Wodak: Unser Team hat das beispielsweise anhand britischer Medien untersucht, aber ich sehe keinen großen Unterschied zur Sprache der Medien in Frankreich, in Österreich, in Belgien oder den Niederlanden, also in Staaten, wo Rechtspopulisten eine große Rolle spielen und diffuse Ängste schüren. Die Regierungen versäumen es oft, mit Aufklärung entgegenzuwirken. Eine sachliche Diskussion scheint nicht möglich. Stattdessen werden die unterschiedlichen semantischen Kategorien vermischt. Und es scheint völlig egal zu sein, ob die Betroffenen Flüchtlinge, Migranten oder Asylanten sind. Sie landen meist in ein und derselben Schublade. Da kommt dann schnell das Attribut "illegal" dazu; verbunden mit Vorurteilen wie "Das sind alles nur Drogendealer" oder "Die nehmen mir die Arbeit weg" baut sich ein Bild auf, mit dem wir in ganz Europa konfrontiert sind.

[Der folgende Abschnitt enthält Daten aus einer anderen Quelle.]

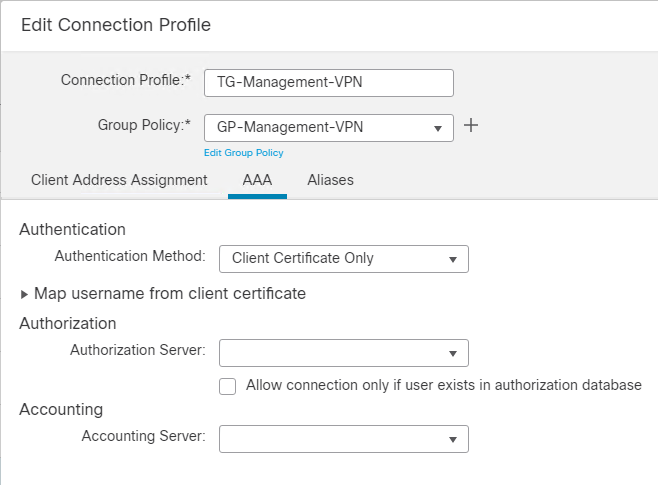Click the Authentication Method dropdown arrow icon
This screenshot has width=658, height=485.
(x=453, y=259)
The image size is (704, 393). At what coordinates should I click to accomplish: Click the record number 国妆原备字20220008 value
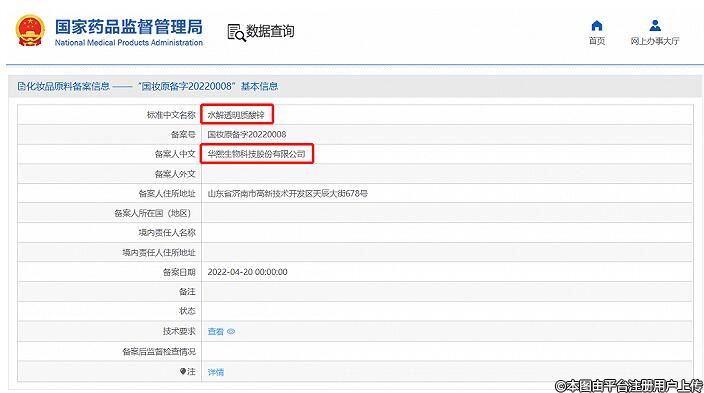tap(246, 134)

STANDARD: Wird vorurteilsbehaftete Sprache in Vorwahlzeiten wie jetzt in Wien häufiger gebraucht?

Wodak: Machen die Parteien nicht immer Wahlkampf, auch wenn die Wahl längst entschieden ist? Und zwar aus meiner Sicht meist nach dem gleichen Muster: Die Rechtspopulisten setzen immer wieder ein Thema, oft mit einem Skandal verbunden, nicht selten geht es dabei um Anti-Ausländer-, Anti-Muslime- oder Anti-EU-Themen; die Medien berichten dann sofort darüber. Nach einer versuchten Richtigstellung sucht ihr Parteichef nach den Schuldigen, nach Drahtziehern und fühlt sich als Opfer einer Verschwörung. Wieder berichten die Medien. Das ist ein ewiger Kreislauf, eine Schleife, die kein Ende nimmt. Und die Rechtspopulisten profitieren davon, weil sie im Gespräch bleiben - wie ein Perpetuum mobile.

STANDARD: Was schlagen Sie vor: Nicht berichten?

Wodak: Es hängt natürlich vor allem von der Art der Berichterstattung ab. Es gibt leider zu viele Medien, die jede noch so unbedeutende Wortmeldung von Rechtspopulisten als Schlagzeile bringen, weil diese Politiker knackige Sager liefern, die man gut verkaufen kann. Diese Medien haben, da sie sich instrumentalisieren lassen, ihren Teil der Schuld zu tragen, dass die Rechtspopulisten so stark geworden sind und keine ernstzunehmende inhaltliche Diskussion zum Thema stattfindet. Oft ist es aber eine No-win-Situation, da ein Nichtberichten als Zustimmung ausgelegt werden könnte.

STANDARD: Im gerade anlaufenden Wiener Wahlkampf ist Migration sicher wieder ein zentrales Thema. Haben Sie auch deshalb das vom Interdisziplinären Forum der Uni Wien veranstaltete Symposion "Migrations" für 1. bis 3.Juli geplant?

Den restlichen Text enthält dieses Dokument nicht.